What you need to do: Below this line is a set of entries; quote exactly the lines from the line that contains "Click the 日本旅行 国内旅行事業部【4409】 line" to the line that contains "This screenshot has height=260, width=524.", both lines included.

Stored data entries:
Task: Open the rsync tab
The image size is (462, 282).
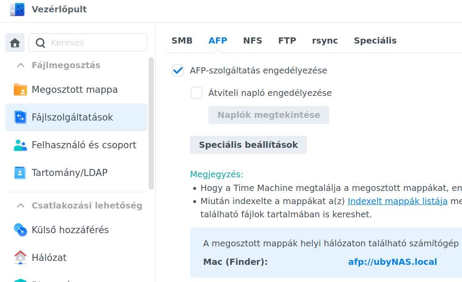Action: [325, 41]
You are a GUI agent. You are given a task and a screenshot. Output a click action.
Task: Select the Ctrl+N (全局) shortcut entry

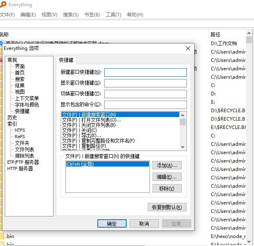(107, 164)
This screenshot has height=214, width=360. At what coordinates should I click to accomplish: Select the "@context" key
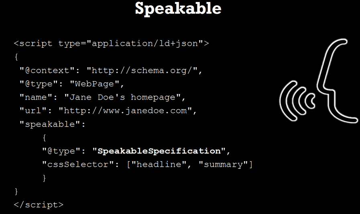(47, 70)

* * *

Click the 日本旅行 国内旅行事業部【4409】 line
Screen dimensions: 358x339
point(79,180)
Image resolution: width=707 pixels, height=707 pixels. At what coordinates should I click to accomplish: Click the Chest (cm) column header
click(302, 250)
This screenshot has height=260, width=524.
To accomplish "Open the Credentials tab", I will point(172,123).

Finished exercise:
Click the 日本旅行 国内旅行事業部【4409】 line
Screen dimensions: 358x339
point(79,180)
Image resolution: width=707 pixels, height=707 pixels. At what coordinates should I click to accomplish: Click the Chest (cm) column header
click(302, 250)
This screenshot has height=260, width=524.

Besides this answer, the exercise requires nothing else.